Za pojawienie się ASF w okolicach Warszawy odpowiada albo celowe działanie, albo żywność z Ukrainy - przekonywał w Sejmie minister rolnictwa Krzysztof Jurgiel. Podkreślił, że w gospodarstwach gdzie stosowana jest bioasekuracja, wirus się nie pojawił.

Za pojawienie się ASF w okolicach Warszawy odpowiada albo celowe działanie, albo żywność z Ukrainy - przekonywał w Sejmie minister rolnictwa Krzysztof Jurgiel. Podkreślił, że w gospodarstwach gdzie stosowana jest bioasekuracja, wirus się nie pojawił.
Minister rolnictwa Krzysztof Jurgiel /Jakub Kamiński /PAP

Jurgiel przedstawiał w Sejmie informację bieżącą dot. sytuacji w polskim rolnictwie. Wnioskowali o to połowie PSL.

Minister zarzucił poprzednikom, czyli koalicji PO-PSL, że kiedy w 2008 roku pojawiły się pierwsze sygnały po pojawianiu się afrykańskiego pomoru świń w Federacji Rosyjskiej, nie podjęto odpowiednich działań, aby powstrzymać rozprzestrzenianie się na Wschód tego wirusa.

Płot (na wschodniej granicy - PAP) powinien powstać w 2008 roku, być może wtedy wirusa w województwie podlaskim by nie było - podkreślił.

Minister krytykował też to, że kiedy wirus pojawił się już w Polsce, nie przeprowadzono redukcji dzików, które przenoszą tę chorobę.

Jurgiel zapewnił, że resort podejmuje szereg działań, które "doprowadzają i doprowadzą, że tego wirusa nie będzie".

Według szefa resortu rolnictwa pojawiły się "nowe niekorzystne zjawiska nie wynikające z braku realizacji walki z wirusem (ASF - PAP)". Są to zjawiska wynikające z eksportu żywności przez turystów z Ukrainy czy z Białorusi na teren Polski. W okolicach Warszawy pojawił się w związku z tym ASF wśród dzików (...) Są dwie możliwości - albo celowe działanie, co badają odpowiednie organy, i druga - to żywność przywożona z Ukrainy. Wszystkie służby w Polsce są zaangażowane w zwalczanie ASF. W tym przypadku mówimy o straży granicznej, o służbach weterynaryjnych, które odbierają żywność na granicy polsko-ukraińskiej - powiedział Jurgiel.

Szef resortu przekonywał, że tam gdzie są prowadzone działania bioasekuracyjne w gospodarstwach rolnych, tam od roku nie było przypadku ogniska choroby u trzody chlewnej.

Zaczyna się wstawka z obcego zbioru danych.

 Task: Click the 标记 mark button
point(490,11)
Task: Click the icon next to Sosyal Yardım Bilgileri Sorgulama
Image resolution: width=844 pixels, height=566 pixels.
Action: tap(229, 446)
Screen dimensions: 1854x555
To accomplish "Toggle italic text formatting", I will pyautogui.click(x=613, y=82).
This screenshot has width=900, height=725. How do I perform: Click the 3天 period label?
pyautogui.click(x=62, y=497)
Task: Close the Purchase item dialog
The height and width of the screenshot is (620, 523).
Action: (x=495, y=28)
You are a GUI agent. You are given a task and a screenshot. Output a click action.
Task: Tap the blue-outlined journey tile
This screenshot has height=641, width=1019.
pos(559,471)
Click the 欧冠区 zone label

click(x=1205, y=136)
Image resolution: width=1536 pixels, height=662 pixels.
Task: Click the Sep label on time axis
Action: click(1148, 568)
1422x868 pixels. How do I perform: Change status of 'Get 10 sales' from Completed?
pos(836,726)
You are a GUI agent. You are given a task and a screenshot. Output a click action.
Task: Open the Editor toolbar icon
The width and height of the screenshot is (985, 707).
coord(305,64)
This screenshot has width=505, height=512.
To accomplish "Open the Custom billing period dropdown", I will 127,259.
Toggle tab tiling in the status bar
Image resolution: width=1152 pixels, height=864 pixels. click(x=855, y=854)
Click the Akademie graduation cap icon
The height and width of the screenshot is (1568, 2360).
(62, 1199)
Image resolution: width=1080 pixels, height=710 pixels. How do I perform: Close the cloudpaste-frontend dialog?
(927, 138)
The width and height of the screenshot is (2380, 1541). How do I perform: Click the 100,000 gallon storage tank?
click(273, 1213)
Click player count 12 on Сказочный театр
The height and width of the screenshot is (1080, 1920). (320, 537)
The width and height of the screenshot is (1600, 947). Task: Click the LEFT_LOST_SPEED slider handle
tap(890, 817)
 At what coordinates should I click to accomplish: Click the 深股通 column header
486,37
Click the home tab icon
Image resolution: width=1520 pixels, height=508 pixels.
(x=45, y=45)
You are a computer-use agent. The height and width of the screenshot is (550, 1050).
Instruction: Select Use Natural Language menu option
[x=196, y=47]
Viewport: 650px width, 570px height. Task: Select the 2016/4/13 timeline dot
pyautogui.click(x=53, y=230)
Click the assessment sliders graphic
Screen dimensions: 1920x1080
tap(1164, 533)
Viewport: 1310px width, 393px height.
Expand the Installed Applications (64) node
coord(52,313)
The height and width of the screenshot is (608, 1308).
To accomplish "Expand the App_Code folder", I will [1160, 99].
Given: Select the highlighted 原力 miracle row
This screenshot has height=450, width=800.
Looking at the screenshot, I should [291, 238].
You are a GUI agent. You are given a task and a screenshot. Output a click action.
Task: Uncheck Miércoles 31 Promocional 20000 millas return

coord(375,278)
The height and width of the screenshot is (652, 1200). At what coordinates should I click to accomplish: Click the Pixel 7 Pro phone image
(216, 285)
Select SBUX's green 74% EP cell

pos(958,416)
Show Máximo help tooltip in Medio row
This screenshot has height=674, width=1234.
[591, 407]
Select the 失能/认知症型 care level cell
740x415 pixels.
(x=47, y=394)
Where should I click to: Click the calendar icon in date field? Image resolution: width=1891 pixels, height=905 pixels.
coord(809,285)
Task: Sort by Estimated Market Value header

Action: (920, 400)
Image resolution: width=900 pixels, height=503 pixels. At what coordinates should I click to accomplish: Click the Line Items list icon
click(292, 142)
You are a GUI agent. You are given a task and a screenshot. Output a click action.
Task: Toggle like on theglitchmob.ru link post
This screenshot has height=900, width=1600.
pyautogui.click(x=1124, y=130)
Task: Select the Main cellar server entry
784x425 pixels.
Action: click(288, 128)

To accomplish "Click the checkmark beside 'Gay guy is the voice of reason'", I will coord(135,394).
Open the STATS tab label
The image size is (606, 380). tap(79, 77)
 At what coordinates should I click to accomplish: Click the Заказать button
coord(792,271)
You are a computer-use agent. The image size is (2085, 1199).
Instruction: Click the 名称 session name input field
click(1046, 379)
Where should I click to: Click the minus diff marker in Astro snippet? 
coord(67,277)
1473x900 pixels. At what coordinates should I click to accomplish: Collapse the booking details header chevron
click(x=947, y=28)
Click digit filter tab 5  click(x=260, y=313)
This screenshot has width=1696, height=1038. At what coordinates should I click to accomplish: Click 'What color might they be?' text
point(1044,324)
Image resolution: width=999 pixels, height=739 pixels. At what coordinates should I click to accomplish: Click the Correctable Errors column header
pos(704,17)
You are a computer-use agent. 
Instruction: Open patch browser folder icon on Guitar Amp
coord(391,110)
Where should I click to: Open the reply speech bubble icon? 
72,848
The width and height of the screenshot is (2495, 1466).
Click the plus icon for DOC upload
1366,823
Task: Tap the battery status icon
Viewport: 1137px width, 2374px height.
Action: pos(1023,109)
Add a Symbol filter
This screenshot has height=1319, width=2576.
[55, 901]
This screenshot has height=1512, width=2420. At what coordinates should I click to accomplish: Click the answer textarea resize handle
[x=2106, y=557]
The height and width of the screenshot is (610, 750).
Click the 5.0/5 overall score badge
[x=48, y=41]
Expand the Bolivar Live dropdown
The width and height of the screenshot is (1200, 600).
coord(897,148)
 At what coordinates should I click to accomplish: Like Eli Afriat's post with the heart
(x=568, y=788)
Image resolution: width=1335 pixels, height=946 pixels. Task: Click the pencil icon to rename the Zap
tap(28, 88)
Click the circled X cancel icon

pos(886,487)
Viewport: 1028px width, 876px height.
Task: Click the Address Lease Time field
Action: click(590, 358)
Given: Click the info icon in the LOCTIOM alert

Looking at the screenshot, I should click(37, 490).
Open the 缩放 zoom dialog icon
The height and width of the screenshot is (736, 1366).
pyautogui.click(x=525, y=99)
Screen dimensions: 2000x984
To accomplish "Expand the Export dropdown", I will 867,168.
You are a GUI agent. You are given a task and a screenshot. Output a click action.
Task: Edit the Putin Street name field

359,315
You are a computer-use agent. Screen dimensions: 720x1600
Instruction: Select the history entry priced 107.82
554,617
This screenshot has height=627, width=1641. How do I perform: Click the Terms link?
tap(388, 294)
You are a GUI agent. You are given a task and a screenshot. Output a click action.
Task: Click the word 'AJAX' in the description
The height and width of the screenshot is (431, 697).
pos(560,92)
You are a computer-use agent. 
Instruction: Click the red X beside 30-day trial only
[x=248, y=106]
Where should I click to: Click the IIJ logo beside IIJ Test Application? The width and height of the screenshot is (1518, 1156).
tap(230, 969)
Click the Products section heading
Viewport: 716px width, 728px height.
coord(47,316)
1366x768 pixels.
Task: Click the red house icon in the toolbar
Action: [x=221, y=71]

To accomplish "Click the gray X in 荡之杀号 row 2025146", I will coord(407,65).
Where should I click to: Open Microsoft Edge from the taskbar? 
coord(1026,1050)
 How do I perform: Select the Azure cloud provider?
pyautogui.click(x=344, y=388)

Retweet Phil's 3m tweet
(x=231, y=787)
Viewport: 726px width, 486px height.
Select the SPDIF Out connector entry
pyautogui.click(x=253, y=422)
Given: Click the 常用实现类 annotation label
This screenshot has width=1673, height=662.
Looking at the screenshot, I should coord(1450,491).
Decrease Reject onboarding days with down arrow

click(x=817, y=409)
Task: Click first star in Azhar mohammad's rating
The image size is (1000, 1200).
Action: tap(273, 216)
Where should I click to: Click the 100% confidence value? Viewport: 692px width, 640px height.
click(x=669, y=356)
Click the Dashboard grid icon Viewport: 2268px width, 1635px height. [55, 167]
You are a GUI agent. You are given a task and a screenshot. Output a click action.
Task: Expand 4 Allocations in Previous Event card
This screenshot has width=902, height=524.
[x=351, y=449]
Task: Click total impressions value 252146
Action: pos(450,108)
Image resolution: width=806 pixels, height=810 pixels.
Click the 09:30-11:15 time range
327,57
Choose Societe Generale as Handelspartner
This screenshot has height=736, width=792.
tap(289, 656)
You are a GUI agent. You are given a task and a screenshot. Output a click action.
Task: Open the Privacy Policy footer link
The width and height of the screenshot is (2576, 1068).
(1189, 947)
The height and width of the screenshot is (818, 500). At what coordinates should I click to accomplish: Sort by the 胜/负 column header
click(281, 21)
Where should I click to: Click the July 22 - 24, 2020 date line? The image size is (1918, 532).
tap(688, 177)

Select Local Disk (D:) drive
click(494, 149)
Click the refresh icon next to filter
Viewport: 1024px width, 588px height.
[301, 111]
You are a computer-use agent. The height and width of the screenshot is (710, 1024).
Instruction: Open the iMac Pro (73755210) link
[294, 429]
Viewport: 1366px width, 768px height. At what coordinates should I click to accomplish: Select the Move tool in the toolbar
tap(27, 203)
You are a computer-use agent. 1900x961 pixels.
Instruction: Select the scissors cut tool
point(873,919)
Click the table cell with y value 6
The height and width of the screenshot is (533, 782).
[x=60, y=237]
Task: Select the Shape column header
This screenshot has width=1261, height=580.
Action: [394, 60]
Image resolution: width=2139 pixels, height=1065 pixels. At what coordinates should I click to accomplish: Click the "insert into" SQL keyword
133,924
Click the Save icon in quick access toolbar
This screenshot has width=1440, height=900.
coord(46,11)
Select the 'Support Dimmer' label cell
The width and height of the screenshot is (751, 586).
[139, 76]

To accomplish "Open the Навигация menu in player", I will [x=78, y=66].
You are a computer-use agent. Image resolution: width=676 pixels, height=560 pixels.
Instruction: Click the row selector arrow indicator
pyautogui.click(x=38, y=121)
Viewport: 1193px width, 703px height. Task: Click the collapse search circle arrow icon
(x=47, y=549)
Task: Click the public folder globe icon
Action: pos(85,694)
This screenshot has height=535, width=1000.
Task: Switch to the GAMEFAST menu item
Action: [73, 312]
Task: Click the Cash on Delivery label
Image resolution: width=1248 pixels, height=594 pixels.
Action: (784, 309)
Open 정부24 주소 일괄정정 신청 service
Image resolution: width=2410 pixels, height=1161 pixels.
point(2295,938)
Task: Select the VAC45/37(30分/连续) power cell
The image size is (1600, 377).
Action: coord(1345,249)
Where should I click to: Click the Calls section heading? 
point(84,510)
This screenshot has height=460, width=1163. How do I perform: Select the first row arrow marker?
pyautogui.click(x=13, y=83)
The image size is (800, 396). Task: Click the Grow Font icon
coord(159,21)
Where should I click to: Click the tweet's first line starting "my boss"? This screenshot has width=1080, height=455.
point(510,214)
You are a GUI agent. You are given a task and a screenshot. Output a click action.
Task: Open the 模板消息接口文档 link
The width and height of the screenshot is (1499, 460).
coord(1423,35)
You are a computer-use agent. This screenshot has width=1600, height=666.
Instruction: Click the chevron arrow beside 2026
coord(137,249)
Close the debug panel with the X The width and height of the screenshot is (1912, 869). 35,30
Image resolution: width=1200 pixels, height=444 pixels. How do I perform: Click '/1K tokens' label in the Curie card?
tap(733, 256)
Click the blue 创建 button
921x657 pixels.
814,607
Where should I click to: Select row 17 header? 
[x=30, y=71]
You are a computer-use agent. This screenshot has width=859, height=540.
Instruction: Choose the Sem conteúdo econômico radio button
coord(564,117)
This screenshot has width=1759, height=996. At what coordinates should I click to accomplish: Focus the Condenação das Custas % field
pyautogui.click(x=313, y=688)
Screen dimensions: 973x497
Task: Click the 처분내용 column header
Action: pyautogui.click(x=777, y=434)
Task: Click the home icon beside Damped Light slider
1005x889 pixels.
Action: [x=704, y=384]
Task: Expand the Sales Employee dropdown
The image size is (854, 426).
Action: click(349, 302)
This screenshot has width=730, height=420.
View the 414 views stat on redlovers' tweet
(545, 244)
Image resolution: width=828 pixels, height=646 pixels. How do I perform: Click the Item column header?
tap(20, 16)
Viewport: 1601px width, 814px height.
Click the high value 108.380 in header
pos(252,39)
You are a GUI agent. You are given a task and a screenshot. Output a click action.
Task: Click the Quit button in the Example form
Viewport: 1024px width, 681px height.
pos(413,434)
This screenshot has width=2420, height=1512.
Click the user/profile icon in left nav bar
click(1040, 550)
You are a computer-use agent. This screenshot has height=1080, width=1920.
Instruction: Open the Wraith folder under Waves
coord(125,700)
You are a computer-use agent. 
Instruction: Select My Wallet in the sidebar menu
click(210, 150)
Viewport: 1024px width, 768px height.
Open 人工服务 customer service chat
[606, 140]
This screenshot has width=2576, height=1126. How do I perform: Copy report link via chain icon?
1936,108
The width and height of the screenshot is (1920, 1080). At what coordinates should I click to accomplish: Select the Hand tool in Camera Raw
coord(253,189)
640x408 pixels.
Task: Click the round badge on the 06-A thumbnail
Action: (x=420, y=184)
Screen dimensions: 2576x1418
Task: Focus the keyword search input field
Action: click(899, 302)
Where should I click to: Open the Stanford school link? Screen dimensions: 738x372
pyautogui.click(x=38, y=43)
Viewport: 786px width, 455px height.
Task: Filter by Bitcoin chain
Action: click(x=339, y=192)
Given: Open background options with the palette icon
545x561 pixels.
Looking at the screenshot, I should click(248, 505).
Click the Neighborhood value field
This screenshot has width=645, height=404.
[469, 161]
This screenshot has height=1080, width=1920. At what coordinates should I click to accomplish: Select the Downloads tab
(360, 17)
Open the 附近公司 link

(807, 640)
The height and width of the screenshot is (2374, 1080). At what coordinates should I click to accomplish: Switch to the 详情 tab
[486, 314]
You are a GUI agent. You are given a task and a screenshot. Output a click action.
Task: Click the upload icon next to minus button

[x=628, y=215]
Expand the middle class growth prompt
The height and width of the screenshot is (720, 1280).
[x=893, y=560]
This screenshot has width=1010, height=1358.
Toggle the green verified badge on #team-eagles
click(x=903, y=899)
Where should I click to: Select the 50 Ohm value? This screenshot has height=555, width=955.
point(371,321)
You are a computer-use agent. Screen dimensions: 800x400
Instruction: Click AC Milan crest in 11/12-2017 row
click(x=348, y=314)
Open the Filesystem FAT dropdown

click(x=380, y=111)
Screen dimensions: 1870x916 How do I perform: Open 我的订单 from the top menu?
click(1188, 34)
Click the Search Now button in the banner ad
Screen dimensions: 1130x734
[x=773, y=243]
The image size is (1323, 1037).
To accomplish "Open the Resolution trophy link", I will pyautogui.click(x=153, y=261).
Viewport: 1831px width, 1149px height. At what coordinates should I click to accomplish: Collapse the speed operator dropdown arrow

Pod koniec listopada służby weterynaryjne poinformowały, że afrykański pomór świń przekroczył Wisłę w okolicach Warszawy. Wirusa wykryto wtedy u czterech padłych dzików znalezionych w Laskach, w gminie Izabelin. Kilka dni później ASF stwierdzono u padłych dzików w gminie Leszno, Jabłonna, Wieliszew i w gminie Konstancin - Jeziorna - to był pierwszy taki przypadek na południe od Warszawy.

Na początku grudnia Główny Lekarz Weterynarii Krzysztof Jażdżewski mówił, że choroba prawdopodobnie przeniesiona została przez "czynnik ludzki" - źródłem mogła być skażona żywność. Podkreślił, że przypadki ASF, które wyryto w okolicach Warszawy, nie są wynikiem "naturalnego przemieszczenia się wirusa" poprzez wędrówki zwierząt czy kontakt z watahami ze wschodnich województw.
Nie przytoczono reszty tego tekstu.